Problem statement:
The lines to copy from the listing below are those that contain the string "selector".

-- Source material follows --

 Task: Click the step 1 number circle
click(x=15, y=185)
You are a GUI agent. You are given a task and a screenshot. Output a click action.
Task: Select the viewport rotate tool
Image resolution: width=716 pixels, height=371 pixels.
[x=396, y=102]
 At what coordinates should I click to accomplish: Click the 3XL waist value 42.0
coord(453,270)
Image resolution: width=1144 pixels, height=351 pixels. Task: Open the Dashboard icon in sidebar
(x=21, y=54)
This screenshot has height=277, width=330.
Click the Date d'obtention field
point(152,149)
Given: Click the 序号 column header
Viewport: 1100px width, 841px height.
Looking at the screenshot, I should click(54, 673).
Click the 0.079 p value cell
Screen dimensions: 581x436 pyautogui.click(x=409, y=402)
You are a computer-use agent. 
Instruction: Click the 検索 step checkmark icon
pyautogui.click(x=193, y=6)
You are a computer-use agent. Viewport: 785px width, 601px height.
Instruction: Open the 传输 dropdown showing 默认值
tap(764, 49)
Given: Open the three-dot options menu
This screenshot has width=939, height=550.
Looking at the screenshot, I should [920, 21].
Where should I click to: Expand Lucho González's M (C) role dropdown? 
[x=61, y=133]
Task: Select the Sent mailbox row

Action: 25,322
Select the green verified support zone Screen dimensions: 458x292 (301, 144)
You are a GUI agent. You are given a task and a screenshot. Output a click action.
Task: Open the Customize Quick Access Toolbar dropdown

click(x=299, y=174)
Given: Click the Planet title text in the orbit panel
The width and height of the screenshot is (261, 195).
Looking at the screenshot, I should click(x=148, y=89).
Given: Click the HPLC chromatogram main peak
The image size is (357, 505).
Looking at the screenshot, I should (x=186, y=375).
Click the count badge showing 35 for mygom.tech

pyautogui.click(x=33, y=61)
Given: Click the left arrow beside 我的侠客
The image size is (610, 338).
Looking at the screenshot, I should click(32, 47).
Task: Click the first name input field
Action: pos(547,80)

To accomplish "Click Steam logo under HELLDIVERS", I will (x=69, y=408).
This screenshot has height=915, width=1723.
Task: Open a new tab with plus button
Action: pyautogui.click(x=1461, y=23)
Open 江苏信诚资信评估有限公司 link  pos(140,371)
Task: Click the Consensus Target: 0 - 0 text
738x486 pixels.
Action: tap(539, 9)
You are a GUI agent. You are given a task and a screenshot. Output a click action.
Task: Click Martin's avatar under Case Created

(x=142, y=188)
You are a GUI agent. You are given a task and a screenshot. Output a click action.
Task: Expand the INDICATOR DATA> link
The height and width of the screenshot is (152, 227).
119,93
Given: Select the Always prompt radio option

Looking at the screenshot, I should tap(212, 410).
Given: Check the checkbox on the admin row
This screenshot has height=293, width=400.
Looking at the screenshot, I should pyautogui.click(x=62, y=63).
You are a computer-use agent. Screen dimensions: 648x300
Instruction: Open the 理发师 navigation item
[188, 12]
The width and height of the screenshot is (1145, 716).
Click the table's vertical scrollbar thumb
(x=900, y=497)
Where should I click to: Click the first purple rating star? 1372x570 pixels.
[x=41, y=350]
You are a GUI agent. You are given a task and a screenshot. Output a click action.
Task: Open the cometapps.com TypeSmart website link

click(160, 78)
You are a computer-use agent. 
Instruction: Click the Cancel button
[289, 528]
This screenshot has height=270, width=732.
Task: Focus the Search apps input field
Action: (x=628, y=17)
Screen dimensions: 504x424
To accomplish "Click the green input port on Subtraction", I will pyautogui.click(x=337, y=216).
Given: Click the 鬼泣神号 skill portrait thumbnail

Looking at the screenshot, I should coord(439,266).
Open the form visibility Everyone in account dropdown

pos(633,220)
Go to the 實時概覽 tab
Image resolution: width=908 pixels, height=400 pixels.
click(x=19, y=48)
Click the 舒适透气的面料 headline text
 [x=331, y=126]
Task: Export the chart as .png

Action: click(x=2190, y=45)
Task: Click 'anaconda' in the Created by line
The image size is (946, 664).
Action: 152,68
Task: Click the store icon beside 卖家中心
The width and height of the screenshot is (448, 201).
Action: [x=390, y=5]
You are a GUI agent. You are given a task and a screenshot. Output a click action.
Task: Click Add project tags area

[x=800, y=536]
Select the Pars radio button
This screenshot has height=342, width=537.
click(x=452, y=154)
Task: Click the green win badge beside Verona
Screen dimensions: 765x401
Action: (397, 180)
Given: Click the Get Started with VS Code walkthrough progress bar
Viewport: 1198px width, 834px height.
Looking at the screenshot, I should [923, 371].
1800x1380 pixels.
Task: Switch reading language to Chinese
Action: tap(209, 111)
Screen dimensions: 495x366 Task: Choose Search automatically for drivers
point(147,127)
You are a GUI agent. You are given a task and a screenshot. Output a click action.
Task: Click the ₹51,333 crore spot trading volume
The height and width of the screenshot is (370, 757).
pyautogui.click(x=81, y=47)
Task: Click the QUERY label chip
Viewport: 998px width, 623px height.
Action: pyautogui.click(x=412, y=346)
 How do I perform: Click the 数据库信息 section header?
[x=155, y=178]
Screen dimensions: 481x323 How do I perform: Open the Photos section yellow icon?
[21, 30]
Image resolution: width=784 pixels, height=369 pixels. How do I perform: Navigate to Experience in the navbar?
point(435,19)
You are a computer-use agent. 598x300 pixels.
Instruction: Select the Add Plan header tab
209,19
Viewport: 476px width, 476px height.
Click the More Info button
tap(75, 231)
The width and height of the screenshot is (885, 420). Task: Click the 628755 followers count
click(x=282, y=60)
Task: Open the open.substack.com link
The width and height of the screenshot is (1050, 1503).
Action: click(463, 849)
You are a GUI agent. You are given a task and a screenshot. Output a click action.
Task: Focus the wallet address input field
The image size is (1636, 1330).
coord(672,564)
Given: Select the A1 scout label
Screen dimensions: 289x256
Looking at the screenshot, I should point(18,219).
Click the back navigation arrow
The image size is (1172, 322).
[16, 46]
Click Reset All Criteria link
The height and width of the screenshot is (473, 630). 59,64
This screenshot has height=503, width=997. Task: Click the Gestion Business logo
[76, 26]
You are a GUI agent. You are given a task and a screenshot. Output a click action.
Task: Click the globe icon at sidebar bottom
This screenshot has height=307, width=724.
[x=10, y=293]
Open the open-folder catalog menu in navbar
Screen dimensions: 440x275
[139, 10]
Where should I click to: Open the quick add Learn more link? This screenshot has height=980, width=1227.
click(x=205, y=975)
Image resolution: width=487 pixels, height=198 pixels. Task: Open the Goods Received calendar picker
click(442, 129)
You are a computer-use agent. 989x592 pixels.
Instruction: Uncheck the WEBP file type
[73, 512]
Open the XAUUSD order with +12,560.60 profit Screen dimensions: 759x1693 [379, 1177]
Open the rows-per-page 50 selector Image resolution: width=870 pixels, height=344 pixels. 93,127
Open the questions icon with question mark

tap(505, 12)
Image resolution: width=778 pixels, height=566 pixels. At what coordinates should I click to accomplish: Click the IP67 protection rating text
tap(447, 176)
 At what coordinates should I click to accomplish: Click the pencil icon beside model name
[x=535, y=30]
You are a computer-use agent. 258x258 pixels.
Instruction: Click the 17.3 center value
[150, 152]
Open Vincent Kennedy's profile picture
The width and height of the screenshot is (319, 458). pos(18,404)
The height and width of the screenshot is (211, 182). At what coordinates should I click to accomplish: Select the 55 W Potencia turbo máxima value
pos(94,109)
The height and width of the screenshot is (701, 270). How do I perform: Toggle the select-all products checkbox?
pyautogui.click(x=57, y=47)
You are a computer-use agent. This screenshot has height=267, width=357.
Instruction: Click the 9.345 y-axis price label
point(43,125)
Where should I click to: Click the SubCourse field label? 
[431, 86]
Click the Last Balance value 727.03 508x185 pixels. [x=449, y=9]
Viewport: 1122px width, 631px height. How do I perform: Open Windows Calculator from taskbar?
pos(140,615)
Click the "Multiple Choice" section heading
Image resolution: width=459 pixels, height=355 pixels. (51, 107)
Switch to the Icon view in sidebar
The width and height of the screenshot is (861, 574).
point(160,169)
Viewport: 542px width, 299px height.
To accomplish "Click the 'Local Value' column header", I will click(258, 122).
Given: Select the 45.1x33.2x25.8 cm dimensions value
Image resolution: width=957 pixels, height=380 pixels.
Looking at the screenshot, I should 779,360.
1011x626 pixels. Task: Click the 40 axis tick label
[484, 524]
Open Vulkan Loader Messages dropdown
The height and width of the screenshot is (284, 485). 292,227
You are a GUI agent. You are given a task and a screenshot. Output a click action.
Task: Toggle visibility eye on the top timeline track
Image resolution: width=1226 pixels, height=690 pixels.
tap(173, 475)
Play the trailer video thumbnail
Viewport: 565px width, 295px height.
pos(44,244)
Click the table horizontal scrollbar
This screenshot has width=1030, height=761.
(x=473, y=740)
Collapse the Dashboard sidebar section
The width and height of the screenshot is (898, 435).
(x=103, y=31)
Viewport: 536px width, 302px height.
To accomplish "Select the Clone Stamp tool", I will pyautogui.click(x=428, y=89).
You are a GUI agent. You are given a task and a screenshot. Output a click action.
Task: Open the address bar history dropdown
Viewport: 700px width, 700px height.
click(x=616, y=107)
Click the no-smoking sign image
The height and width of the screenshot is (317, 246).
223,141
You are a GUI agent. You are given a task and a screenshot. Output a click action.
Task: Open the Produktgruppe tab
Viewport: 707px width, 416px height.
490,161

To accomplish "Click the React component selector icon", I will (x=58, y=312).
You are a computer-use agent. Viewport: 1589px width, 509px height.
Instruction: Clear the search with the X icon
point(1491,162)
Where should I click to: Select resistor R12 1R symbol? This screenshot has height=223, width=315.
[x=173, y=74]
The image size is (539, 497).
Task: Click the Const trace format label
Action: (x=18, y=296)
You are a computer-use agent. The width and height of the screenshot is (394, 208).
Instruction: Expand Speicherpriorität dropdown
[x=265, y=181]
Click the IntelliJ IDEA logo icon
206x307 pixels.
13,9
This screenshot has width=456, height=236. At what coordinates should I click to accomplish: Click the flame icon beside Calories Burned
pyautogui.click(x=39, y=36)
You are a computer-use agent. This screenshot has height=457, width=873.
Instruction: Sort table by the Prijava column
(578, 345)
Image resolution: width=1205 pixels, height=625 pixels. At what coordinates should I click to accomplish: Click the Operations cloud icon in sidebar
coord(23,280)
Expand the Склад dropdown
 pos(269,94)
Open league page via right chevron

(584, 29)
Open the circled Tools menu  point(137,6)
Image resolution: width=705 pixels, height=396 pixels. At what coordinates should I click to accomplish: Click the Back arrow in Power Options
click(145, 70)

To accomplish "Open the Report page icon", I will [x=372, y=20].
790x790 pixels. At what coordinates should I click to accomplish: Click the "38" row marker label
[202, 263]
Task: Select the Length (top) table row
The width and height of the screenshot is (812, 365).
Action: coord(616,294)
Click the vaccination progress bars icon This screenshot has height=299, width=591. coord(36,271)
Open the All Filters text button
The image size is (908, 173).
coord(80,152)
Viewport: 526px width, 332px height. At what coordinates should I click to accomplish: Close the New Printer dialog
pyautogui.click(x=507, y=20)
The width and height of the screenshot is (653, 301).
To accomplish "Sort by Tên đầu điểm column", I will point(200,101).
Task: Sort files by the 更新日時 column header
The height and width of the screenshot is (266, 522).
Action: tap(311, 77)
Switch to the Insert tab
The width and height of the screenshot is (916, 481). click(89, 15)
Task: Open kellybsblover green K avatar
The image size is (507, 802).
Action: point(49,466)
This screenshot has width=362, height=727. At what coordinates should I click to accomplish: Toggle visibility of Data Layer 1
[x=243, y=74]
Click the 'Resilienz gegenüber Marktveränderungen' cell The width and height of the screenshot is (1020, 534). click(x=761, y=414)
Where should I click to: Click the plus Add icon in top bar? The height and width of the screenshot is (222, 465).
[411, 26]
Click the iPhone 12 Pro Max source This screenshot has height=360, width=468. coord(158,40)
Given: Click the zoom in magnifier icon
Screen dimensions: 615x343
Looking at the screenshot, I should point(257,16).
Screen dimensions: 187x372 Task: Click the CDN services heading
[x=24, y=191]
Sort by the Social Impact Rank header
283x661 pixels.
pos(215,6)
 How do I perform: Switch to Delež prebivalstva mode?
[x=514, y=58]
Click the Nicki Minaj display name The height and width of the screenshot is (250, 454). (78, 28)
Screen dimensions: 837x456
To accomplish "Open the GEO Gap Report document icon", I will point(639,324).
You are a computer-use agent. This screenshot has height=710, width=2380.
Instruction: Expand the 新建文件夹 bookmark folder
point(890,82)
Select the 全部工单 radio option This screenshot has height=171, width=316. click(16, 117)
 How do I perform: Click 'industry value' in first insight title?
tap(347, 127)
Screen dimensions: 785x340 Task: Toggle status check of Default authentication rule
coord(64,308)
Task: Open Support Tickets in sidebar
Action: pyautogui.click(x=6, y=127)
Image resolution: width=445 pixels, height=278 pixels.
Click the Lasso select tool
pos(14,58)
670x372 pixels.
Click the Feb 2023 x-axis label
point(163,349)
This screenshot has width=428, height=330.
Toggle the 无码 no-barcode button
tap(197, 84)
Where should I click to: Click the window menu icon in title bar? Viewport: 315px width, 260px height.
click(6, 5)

-- Source material concluded --

The completed task:
Open the rows-per-page 50 selector Image resolution: width=870 pixels, height=344 pixels. 93,127
To accomplish "Click the React component selector icon", I will (x=58, y=312).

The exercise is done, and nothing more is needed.